Can someone please help clear up some confusion I have regarding transcription? DNA has two anti-parallel strands. The 5'-3' strand serves as the template strand for RNA synthesis. A promoter region is required for RNA polymerase to bind to the DNA at the correct gene. The promoter is located upstream from the gene of interest (i.e. further up towards the 5' end of the 5'-3' strand. What I don't understand is that, if RNA polymerase, like DNA polymerase, can only read the template strand in the 3'-5' direction, wouldn't the promoter be at the wrong end of the gene to begin transcription

OpenStudy (anonymous):

since the promoter has to read the lagging strand from 5' to 3', it needs the help of RNA primer. The new strand is formed by linking Okazaki fragments using enzyme DNA ligase and DNA polymerase removes RNA primers

OpenStudy (kayne):

@ninhi5 .... the promoter doesn't read anything.. It is found on the DNA strand. Actually, promoters are the regions of the DNA that signal initiation of transcription. It is the sigma factor of the RNA polymerase which recognises the promoter regions. Does RNA polymerase read the DNA strand only in the 3' to 5' direction? I don't think so. However, what is true is that RNA is always synthesised by RNA polymerase in the 5' to 3' direction. Maybe that's why there's no problem in terms of a need for RNA primers during transcription 'cause there's no leading and lagging strand to be taken into consideration..

OpenStudy (kayne):

@norma.. I wanna rectify something.. RNA polymerase does read the DNA strand in the 3' to 5' direction.
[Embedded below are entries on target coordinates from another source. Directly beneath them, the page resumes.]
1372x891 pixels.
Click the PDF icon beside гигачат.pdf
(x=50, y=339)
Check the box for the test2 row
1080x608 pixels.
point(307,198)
Just saw that here: http://wiki.answers.com/Q/In_which_direction_does_RNA_polymerase_read_a_DNA_strand I think that you should read this: http://www.physicsforums.com/showthread.php?t=263575 It's interesting..

OpenStudy (anonymous):

you made a good point there, i appreciate it

OpenStudy (kayne):

@ninhi5 .. thanks..:)

OpenStudy (anonymous):

To add onto what others have already wrote, |dw:1338149607868:dw| You are correct, @Norma, in saying that the template DNA strand is read in a 3' to 5' direction. The promoter, which should and is located upstream of the gene, is indeed located further up towards the 5' end - but of the opposite DNA strand (i.e., the coding strand). Take a look at the quick sketch to maybe give you a better idea. The boxed in area is the promoter. The arrow indicates where the RNA polymerase will enter and begin transcription, in a 5' to 3' direction of RNA synthesis. You see that the promoter is located to the more 3' area of the /template/ strand, but it's located upstream of the /coding/ (or opposite) strand, which I assume is what is referred to when speaking of the "gene" in this context.